I think not, given that you have struggled with the mortgage before. The safest option is to reduce the capital.

So, accept the offer of interest only,but pay capital off the mortgage. This means that if you ever need to, you can revert to interest only.

Other issues to consider
If you have a mortgage on your home, you should keep the tracker on the investment and pay off the capital on that.

You may get more than 1.5% net by contributing to a pension fund, but of course, you won't be able to access your money until you retire.
 
Thanks Brendan

Silly question but if we accept the interest only offer then how do we pay the capital off? On a monthly basis or send in a cheque annually? Or how?

Thanks
 
Hi Brendan

I was also just wondering whether accepting the interest only period would affect our credit rating or would this be a consideration to factor in.

Thanks
 
Silly question but if we accept the interest only offer then how do we pay the capital off? On a monthly basis or send in a cheque annually? Or how?

Whatever way you want. Set up a standing order and pay it every month would seem the easiest.
 
I was also just wondering whether accepting the interest only period would affect our credit rating or would this be a consideration to factor in.

If you think you might be borrowing, you probably should not be repaying capital!

It's probably unlikely that ptsb would lend you further money, but I don't think it should affect your Credit Rating generally. Your existing reschedules are probably noted on your ICB record, but they don't affect your credit score.
 
OP, you may find that the mortgage account number will not allow a standing order to be set up. I know some banks have mortgage accounts that don't, they only allow direect debits.

What I have seen done in similiar cases is that folk put the funds aside in maybe a separate account with the lending bank and then maybe annually write to them authorising them to take x amount from that account
 
Hi ircoha

That is very interesting. The Consumer Credit Act allows people to pay amounts off their mortgage whenever they want. If a Direct Debit is not allowed, they can just go to the bank and lodge the money every month.

Brendan
 
Thanks for the tips and info.

I will ring the bank and see how we can overpay.

Thanks
 
Hi ircoha

That is very interesting. The Consumer Credit Act allows people to pay amounts off their mortgage whenever they want. If a Direct Debit is not allowed, they can just go to the bank and lodge the money every month.

Brendan

Brendan,
Its a tech issue in some banks.

Did you mean DD or SO.

To take an example I am familiar with.
Customer of Bank A has two accounts shown online.
Current/working account and Mortgage/Loan Account.

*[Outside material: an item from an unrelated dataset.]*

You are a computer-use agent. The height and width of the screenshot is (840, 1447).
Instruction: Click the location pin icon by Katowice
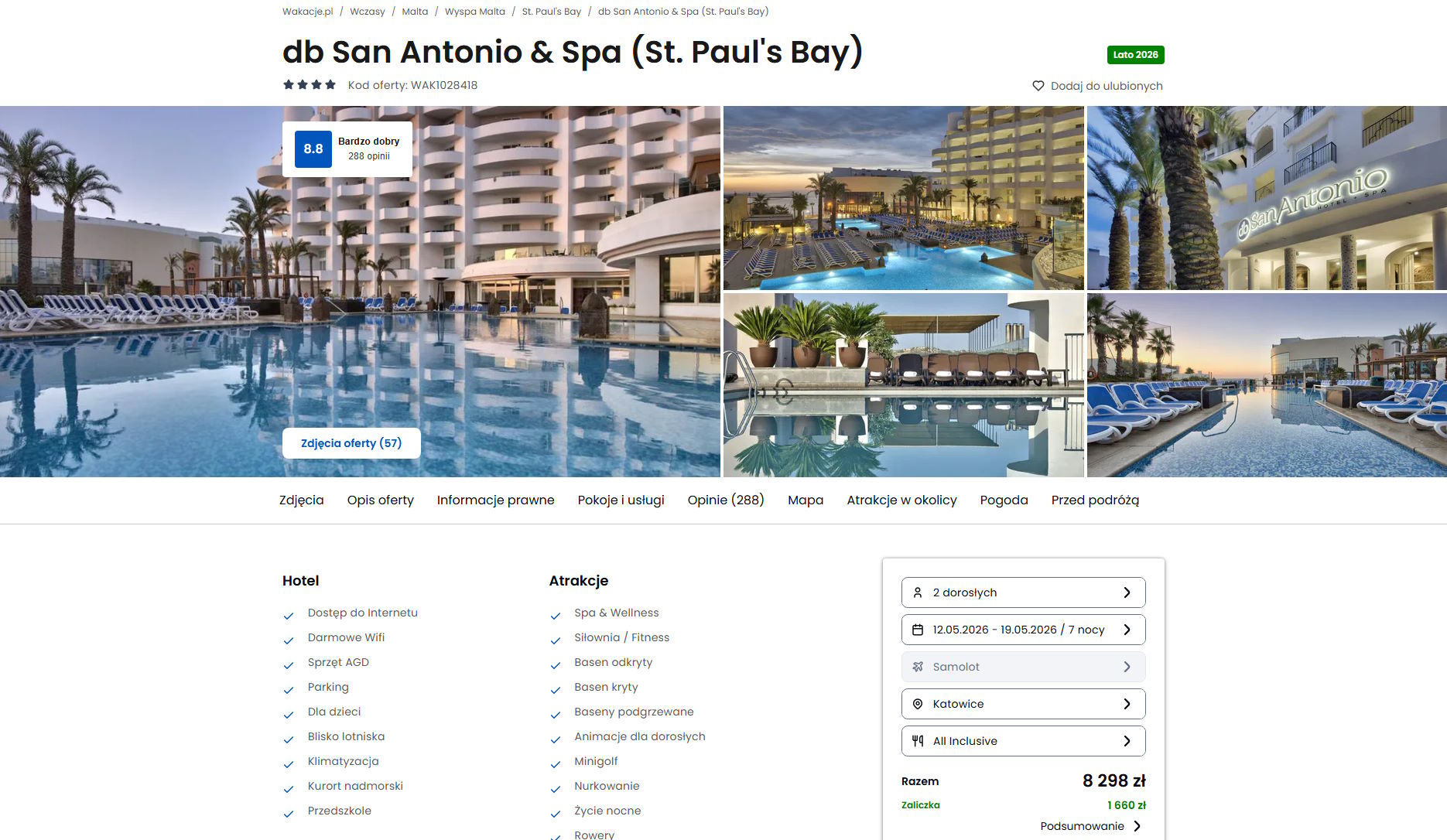click(x=918, y=704)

Customer wanted to set up an SO (customer controlled) from Current to Loan.
Online system says loan account doesn't allow it.
Called bank, who confirmed that that loan account only took funds electronically by DD ( bank controlled).
Have no experience of manual cash lodgements to such accounts.
...
For whats it is worth, I have implemented a few equity release products based on the borrower's amount starting small and building up: say euro 500/ month.
Some banks couldn't set up a DD from the loan account to the current account so wouldn't do the product.
They wanted to lend say 50k in one go and have it serviced by DD.